Yenipazar (Turkish for "new market") is a municipality and district of Aydın Province, Turkey. Its area is 245 km^{2}, and its population is 11,863 (2022). It is 45 km from the city of Aydın on the road to Denizli.

Yenipazar itself is a quiet rural town providing university, high and elementary school education and other facilities to the surrounding districts. In the last two decades the population has declined as people move to Turkey's larger cities for higher education and careers and Yenipazar is selected as one of the Cittaslow towns in Turkey. The local cuisine includes a delicious flat-bread pizza called pide. Adnan Menderes University has a school here offering diplomas in banking and finance. The student population created new income opportunities for the residents of this small town.

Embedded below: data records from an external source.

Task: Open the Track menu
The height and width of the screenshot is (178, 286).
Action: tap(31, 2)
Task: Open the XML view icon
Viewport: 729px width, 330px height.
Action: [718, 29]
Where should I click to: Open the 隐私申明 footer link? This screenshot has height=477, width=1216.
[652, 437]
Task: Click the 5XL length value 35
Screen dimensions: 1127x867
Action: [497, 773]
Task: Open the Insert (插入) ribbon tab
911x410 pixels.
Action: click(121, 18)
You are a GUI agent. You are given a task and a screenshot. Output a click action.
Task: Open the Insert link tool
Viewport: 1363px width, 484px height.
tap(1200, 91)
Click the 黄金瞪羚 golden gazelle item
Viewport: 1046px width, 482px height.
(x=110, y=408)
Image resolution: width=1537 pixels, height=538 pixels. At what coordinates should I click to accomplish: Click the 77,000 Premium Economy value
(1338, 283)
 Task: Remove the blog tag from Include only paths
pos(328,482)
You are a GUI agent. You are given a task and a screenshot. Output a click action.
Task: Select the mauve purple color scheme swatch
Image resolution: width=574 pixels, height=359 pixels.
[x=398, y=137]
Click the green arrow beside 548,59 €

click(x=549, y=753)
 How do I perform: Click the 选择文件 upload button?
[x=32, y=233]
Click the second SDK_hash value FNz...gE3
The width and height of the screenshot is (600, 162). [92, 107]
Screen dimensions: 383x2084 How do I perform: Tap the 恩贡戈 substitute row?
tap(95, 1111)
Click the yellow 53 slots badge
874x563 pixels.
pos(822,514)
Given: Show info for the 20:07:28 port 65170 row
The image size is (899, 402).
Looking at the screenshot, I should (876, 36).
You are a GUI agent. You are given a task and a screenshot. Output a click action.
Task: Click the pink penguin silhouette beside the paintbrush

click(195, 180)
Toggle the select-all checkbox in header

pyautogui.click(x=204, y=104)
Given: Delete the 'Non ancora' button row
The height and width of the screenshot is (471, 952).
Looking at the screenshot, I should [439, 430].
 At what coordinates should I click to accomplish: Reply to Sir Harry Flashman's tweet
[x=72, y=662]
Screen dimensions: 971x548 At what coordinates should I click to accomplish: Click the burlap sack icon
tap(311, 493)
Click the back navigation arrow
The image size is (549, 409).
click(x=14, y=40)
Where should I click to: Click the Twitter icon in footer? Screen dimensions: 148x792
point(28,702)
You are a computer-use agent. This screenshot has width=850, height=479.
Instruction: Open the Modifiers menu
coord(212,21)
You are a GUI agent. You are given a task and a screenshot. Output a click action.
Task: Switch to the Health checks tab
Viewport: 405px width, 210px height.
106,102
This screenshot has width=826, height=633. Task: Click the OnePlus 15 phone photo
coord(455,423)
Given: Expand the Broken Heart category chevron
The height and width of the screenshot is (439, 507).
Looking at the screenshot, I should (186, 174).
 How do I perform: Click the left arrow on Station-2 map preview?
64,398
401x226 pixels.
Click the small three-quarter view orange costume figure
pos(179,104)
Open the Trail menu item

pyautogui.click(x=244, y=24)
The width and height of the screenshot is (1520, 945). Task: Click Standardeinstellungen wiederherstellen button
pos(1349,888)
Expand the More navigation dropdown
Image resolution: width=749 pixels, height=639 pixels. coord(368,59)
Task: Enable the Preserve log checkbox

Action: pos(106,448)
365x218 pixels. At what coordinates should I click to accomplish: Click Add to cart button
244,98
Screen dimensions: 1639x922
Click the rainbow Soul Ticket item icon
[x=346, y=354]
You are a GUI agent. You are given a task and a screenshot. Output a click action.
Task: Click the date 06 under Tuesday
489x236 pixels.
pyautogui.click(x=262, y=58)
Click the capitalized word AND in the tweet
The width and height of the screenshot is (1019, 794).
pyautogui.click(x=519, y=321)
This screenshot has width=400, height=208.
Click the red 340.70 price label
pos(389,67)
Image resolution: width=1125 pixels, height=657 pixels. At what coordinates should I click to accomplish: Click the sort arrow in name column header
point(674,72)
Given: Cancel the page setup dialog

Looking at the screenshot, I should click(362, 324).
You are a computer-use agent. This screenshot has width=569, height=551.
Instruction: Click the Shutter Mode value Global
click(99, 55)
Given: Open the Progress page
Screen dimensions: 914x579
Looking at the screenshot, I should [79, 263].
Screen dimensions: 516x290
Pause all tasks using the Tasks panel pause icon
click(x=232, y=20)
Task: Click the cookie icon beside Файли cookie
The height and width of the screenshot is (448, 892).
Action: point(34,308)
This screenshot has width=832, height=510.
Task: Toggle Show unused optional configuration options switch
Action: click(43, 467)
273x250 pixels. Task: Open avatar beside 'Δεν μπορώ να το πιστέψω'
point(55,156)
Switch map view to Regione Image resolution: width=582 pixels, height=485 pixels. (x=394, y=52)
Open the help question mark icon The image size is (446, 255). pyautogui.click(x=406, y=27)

Social life is also impacted positively from the university, you can find many restaurants and cafes than you would expect from a town of this size.

==Composition==
There are 18 neighbourhoods in Yenipazar District:

- Alhan
- Alioğullar
- Çarşı
- Çavdar
- Çulhan
- Dereköy
- Direcik
- Doğu
- Donduran
- Eğridere
- Hacıköseler
- Hamzabalı
- Hükümet
- Karaçakal
- Karacaören
- Koyunlar
- Paşaköy
- Yeni

==Places of interest==
- The house of prominent local Turkish War of Independence resistance leader Yörük Ali Efe is now a museum to his life and career.